Ask HN: I'm selling my mobile app, before launch. Is it a good idea? - davidbwire
I have been working on different ideas within the faith-based space (Christian Community) for the last 2 years. But for $1,500 I got from friends, I have paid all bills from my pocket.<p>The first concept (sanicms.com) failed with good reasons, but it brought in a new idea (Notisha.com) which I&#x27;m now selling before launch.<p>I&#x27;m selling because I&#x27;ve basically run out of cash to push it through the pilot phase and the conflict with my fiancee has gotten to unbearable levels, all because of what I&#x27;ve been working on.<p>I haven&#x27;t quite given up on it (Notisha.com). If I had some cash I would still pursue it. Raising money at this stage would likely not be possible as there&#x27;s no traction.<p>What would you have done if you were me?<p>Here&#x27;s a link to the auction (https:&#x2F;&#x2F;flippa.com&#x2F;7997879-notisha) and a small rant I had a while back (https:&#x2F;&#x2F;hackernoon.com&#x2F;im-done-building-technology-solutions-for-church-cb6f60d77617#.ju8gujrg3)
======
davelnewton
I can't think of any way to answer this question in a meaningful way.

SaniCMS sounds like something for sanitation, btw.

> [...] they seemed to be cautious to not say something that criticizes the
> product.

Well yeah. In general, people don't want to come across as sounding critical.
The feedback loop is a two-way street--the responsibility for gathering
accurate, honest feedback doesn't lie just on the people you're trying to sell
it to.

> The church is too cautious to try out new things.

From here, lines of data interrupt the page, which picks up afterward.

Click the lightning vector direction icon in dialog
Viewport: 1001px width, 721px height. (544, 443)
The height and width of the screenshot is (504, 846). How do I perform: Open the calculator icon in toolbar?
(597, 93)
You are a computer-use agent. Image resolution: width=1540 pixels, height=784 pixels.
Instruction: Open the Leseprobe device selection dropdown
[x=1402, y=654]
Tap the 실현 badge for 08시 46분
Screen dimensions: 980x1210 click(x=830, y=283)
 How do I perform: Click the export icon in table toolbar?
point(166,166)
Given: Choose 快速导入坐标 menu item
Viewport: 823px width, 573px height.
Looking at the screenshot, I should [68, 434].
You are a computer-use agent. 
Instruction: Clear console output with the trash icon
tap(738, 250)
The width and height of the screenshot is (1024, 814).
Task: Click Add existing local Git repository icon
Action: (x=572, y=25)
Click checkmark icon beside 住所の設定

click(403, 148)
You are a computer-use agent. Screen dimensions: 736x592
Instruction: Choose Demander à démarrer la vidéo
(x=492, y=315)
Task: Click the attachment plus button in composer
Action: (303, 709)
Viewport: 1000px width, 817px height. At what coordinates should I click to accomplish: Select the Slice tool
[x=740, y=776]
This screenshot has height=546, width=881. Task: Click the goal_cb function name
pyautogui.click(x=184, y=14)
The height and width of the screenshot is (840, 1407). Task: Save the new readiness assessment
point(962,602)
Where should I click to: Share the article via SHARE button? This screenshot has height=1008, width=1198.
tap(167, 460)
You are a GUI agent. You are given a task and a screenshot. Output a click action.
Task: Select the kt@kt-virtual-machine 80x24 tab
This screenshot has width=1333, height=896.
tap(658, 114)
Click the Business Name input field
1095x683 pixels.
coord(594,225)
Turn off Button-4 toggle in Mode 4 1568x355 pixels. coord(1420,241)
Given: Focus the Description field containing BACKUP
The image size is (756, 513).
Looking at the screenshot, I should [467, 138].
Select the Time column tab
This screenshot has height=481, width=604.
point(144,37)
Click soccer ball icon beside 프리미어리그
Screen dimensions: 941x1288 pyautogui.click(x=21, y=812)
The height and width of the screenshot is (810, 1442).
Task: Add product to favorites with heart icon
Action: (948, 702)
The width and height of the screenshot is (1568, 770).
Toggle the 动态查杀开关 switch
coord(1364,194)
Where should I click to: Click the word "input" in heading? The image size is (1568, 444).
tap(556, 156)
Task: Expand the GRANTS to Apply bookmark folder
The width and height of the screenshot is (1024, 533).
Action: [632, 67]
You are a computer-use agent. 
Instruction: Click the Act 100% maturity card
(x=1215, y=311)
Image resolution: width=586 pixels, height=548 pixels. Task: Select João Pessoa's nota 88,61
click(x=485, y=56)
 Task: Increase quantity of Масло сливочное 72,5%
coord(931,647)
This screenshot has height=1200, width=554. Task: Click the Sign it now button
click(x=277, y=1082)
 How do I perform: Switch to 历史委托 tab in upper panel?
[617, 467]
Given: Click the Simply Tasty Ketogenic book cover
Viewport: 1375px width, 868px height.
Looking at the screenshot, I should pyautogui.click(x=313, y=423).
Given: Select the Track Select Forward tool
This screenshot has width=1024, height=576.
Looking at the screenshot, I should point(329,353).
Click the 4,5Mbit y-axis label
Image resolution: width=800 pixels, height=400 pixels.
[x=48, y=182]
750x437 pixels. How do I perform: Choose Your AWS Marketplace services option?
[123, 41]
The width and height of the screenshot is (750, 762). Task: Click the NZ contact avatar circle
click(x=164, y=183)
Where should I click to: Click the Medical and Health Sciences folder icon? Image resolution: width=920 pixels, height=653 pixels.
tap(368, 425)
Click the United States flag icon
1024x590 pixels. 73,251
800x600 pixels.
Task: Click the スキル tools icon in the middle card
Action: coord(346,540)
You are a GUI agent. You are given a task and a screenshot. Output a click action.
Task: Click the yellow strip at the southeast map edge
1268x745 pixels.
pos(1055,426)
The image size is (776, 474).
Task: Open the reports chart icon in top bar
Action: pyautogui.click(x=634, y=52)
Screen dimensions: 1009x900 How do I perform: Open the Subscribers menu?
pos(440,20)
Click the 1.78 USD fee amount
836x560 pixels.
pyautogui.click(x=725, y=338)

That's a pretty broad brush. It sounds like you put a lot of eggs in a fairly
small basket. That's not generally the most effective approach, while
understanding it's good to have at least _someone_ on board before going
broader.

> They preferred buying the product but at a very low price or getting it for
> free.

Huh. That's so weird.

Regarding Notisha: there seems to be nothing "faith-based" at all around a Q&A
app. While having a target market is swell, if your focus is _too_ narrow,
you're missing a ton of potential opportunity.

At this stage in your startup mentality, I think attempting a sale might be
the best approach. Startups require grit, unwavering dedication, and a
willingness to stay with it.

You already have the app and the infrastructure: why can't you float it on the
side?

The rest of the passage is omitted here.